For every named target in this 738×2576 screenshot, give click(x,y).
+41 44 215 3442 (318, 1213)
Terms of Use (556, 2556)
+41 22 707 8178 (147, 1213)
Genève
^^^^^^^^
Could you repeat the listing above, exactly as it is shown?

For every named target in this 738×2576 screenshot, give click(x,y).
+41 44 215 3442 (318, 1213)
Terms of Use (556, 2556)
+41 22 707 8178 (147, 1213)
Genève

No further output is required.